You were a go-with-the-wind kind of person, not knowing where life was taking you and not really caring where you ended up. I was an old soul with an enormous sense of emotion and longing to save people like you. You were upset, I dedicated my time to make you happy. You felt alone, I committed my life to show you I was there. You felt you needed space, I patiently waited until you were ready to come back. Somewhere along the line I started to call this love.
It wasn’t always bad. When things were good, they were good. Almost so good that they made the bad times seem worth it. You made my cheeks ache with giddiness while lying in bed at 3am reading your sugar-coated promises for the future. Screw butterflies, you had elephants stampeding through my stomach every time that I saw you. And when we were apart, no matter where I was, I always felt as if there should be two of us standing there. You were my best friend and my soul mate all wrapped up in one, and because of that I continuously taped you back together every time you started to fall apart, not realizing that unraveling wasn’t an accident but part of your nature.
I wanted forever with you, you only wanted me when there was nobody else. I wanted your worst days as much as your best, but my worst days became too much of a hassle for you. I thought to myself, maybe you just weren’t ready to settle down yet when you still had so much life left in you, or maybe you simply couldn’t handle a love that real. I came up with every excuse as to why I wasn’t your first choice or a priority in your life. Don’t get me wrong, I do believe that at one point you loved me, but I’m also a firm believer in telling people how you feel while they are still around to hear it, and you’re a firm believer that they should just know. Suddenly I became the one who did all the talking, and you only listened when you wanted to.
I wish that I could blame it on the timing, that I could say it was one of those wrong place at the wrong time kind of scenarios, a hit-and-miss kind of love. But honestly, I think it was just us. I think that if somewhere down the road we met again much older and wiser from the mistakes we made as kids, we would still end up right here, like this. Because sometimes people can love each other but are not meant to be together, no matter how hard they try to make things work. All of the love in the world cannot make two people compatible if they aren’t, and our pieces never fit together in the way they were supposed to, in the way I so desperately wanted them to.
I used to want to be the one who you got down on one knee for, who you danced with in the middle of the empty living room of your brand new house that you haven’t finished painting, who you settled down and made a family with. Now I realize there is nothing I want more in this world than for you to just be happy, and I can’t give that to you anymore.
We were better off as friends than we were anything else, and now I know what happens to fate when you try to control it. I hope you find someone who sings along with you to your favorite songs in the car, and who lies in the grass to look up at the stars while you teach her all of the constellations. I hope she asks you what your favorite memory is, and I hope you tell her why you have trouble opening up to people. Please, please open up to her the way you opened up to me. And more than anything else, I hope she makes you happy. True, raw, genuine happiness - something that I could never give you but we both wholeheartedly deserved.
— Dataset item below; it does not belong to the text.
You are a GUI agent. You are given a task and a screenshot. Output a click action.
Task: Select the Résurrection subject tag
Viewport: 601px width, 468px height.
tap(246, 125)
You are still my very best friend in life, and I loved you in ways that I’m not sure I could ever love another person. But we needed so much more than we got. I’m not angry or bitter about the way things ended, instead I’m just grateful to have gotten to know somebody like you. I only want the very best things for you in this life and even though I can’t make them happen, I will always be cheering you on whenever you need to hear it.
I wish you the best of luck, with love.